Nov. 4th, 2012 11:40 pm (UTC)
Ouch. You make a pointedly pointed, pointy point. (and now "point" doesn't even look like a real word)
Nov. 4th, 2012 11:51 pm (UTC)
Well, I had fun writing the comment, and I think the student will have fun reading it—but more to the point, I think she'll find herself picking words more carefully now. And in a perfect world, she'd look up those words, too, so she'd know exactly what I was saying.

And isn't it funny how perfectly normal words appear, for the briefest instant, not to be words at all?
Nov. 5th, 2012 12:50 am (UTC)
At least there's no run-on there....
Nov. 5th, 2012 12:25 pm (UTC)
I had to use a period, the sentence was too long.
Nov. 5th, 2012 02:17 am (UTC)
I concur with everything you said.
Nov. 5th, 2012 12:24 pm (UTC)
Thanks, Chris. I hope your mom is doing better.
Nov. 5th, 2012 10:59 am (UTC)

• _What the task asks_:
Copy out the comment thread above in full, word for word.

• _Record excerpts_:
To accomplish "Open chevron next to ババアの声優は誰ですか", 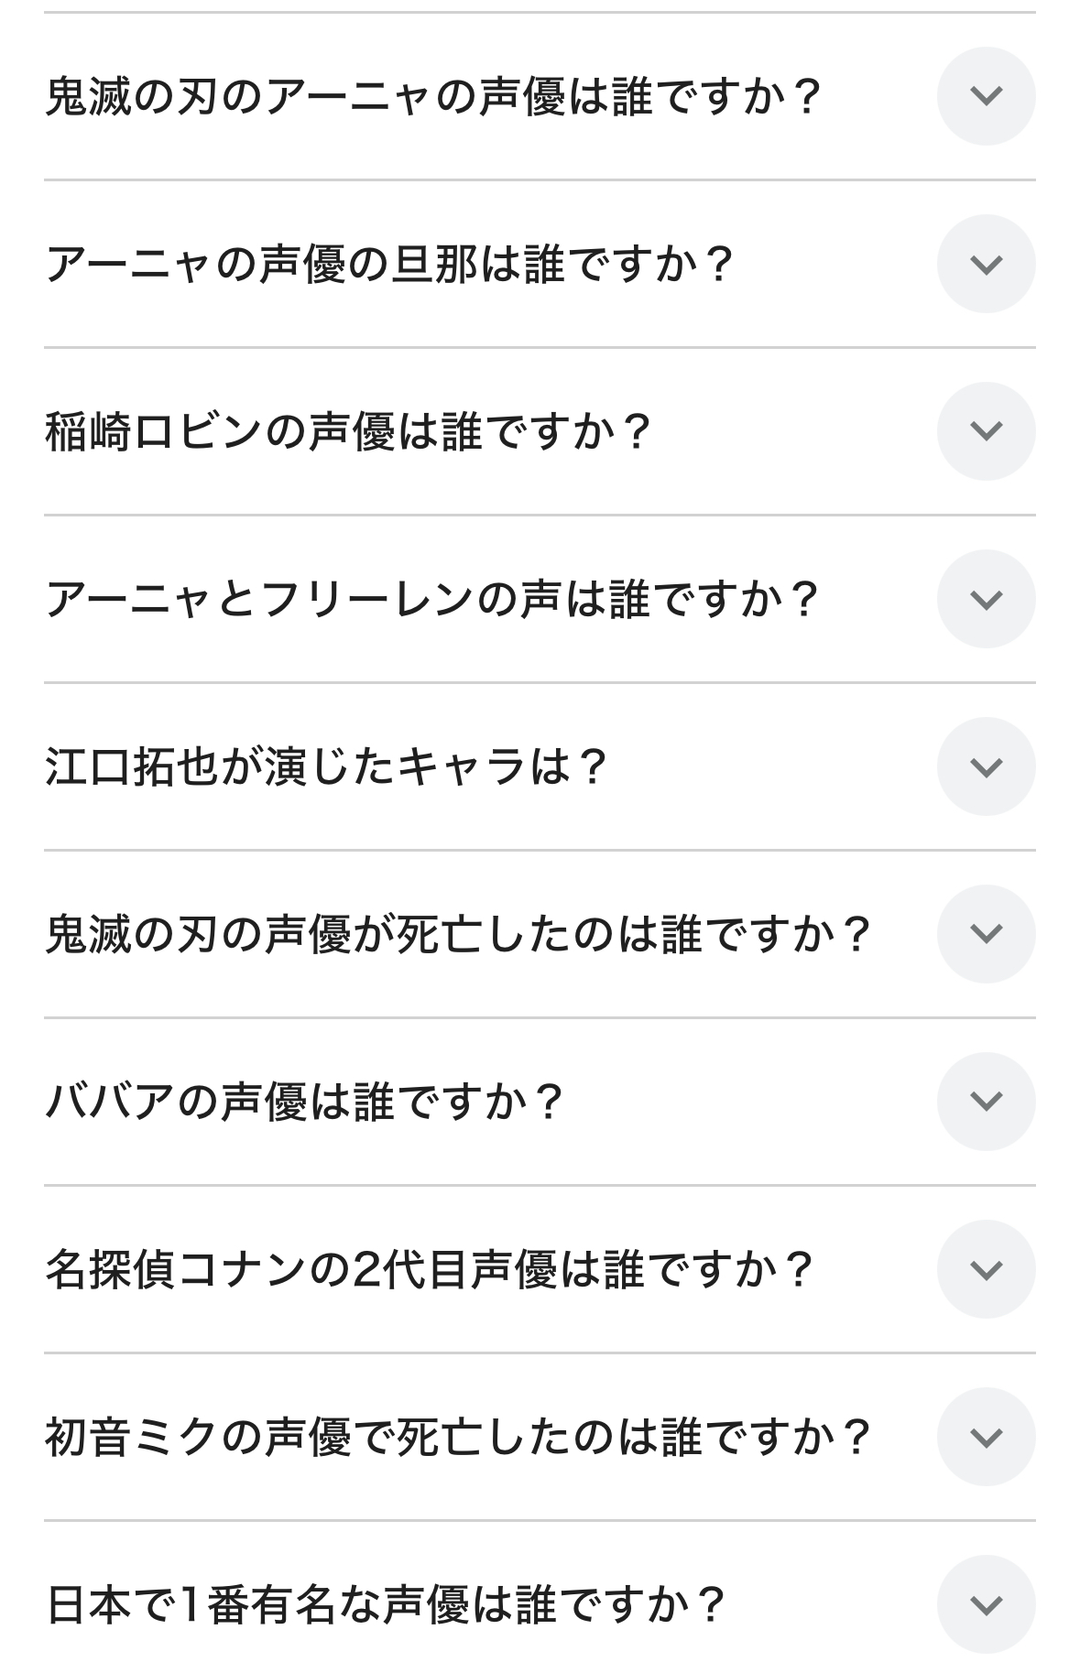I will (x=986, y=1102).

...

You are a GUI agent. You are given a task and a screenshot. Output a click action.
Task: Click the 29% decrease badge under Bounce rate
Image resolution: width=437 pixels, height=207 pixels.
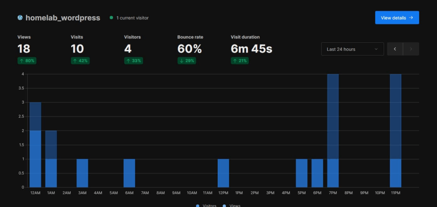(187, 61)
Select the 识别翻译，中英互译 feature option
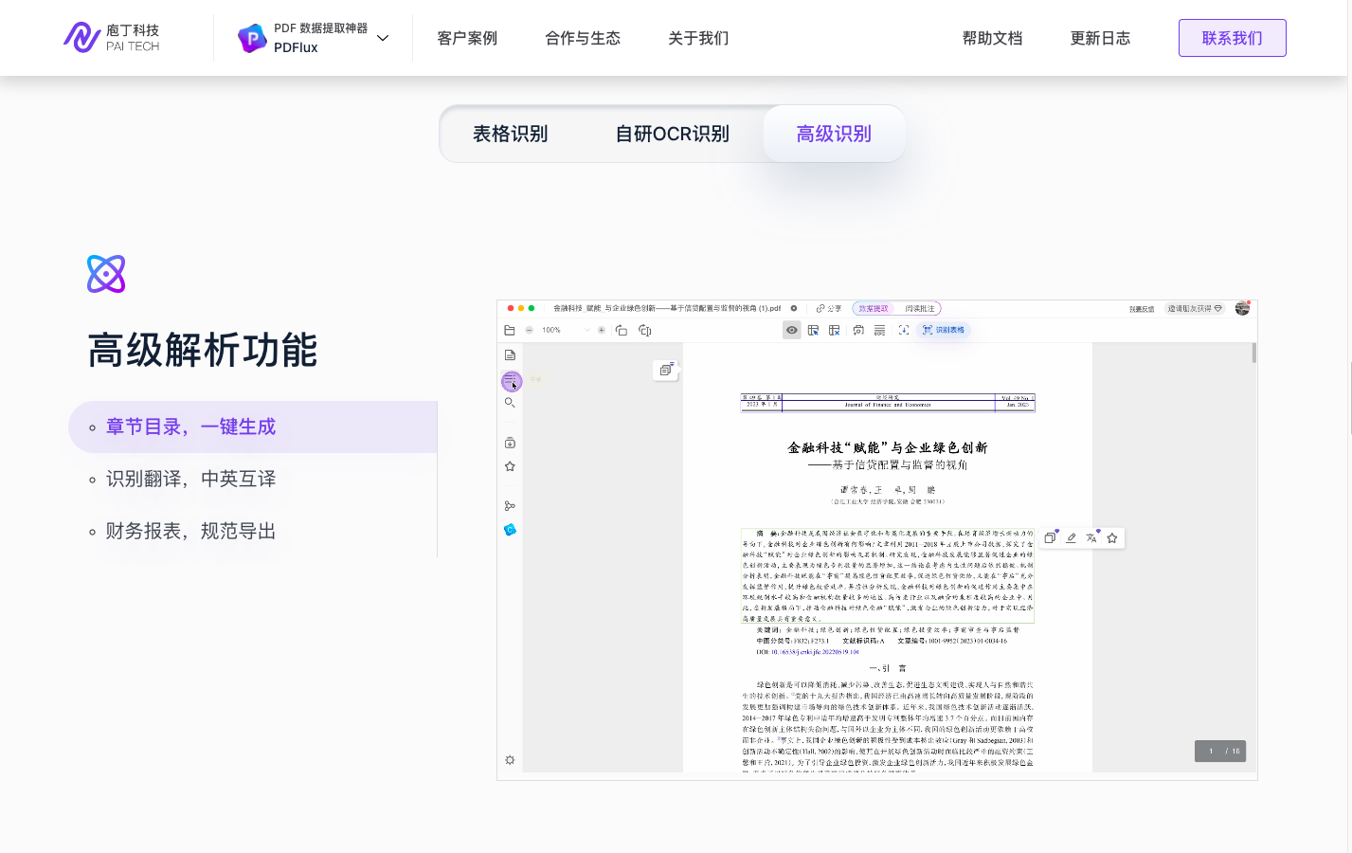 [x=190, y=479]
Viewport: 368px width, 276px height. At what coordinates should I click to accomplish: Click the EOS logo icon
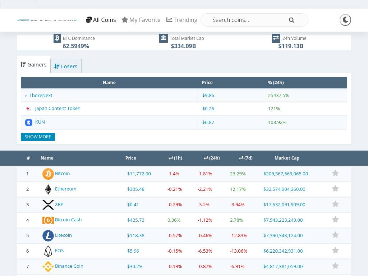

...

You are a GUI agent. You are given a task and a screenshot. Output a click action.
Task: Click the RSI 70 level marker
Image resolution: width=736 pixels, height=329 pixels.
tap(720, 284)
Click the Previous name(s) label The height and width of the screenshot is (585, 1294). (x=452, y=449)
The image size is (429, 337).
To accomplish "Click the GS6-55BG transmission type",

• _Solution to this task_:
Nov. 4th, 2012 11:40 pm (UTC)
Ouch. You make a pointedly pointed, pointy point. (and now "point" doesn't even look like a real word)
Nov. 4th, 2012 11:51 pm (UTC)
Well, I had fun writing the comment, and I think the student will have fun reading it—but more to the point, I think she'll find herself picking words more carefully now. And in a perfect world, she'd look up those words, too, so she'd know exactly what I was saying.

And isn't it funny how perfectly normal words appear, for the briefest instant, not to be words at all?
Nov. 5th, 2012 12:50 am (UTC)
At least there's no run-on there....
Nov. 5th, 2012 12:25 pm (UTC)
I had to use a period, the sentence was too long.
Nov. 5th, 2012 02:17 am (UTC)
I concur with everything you said.
Nov. 5th, 2012 12:24 pm (UTC)
Thanks, Chris. I hope your mom is doing better.
Nov. 5th, 2012 10:59 am (UTC)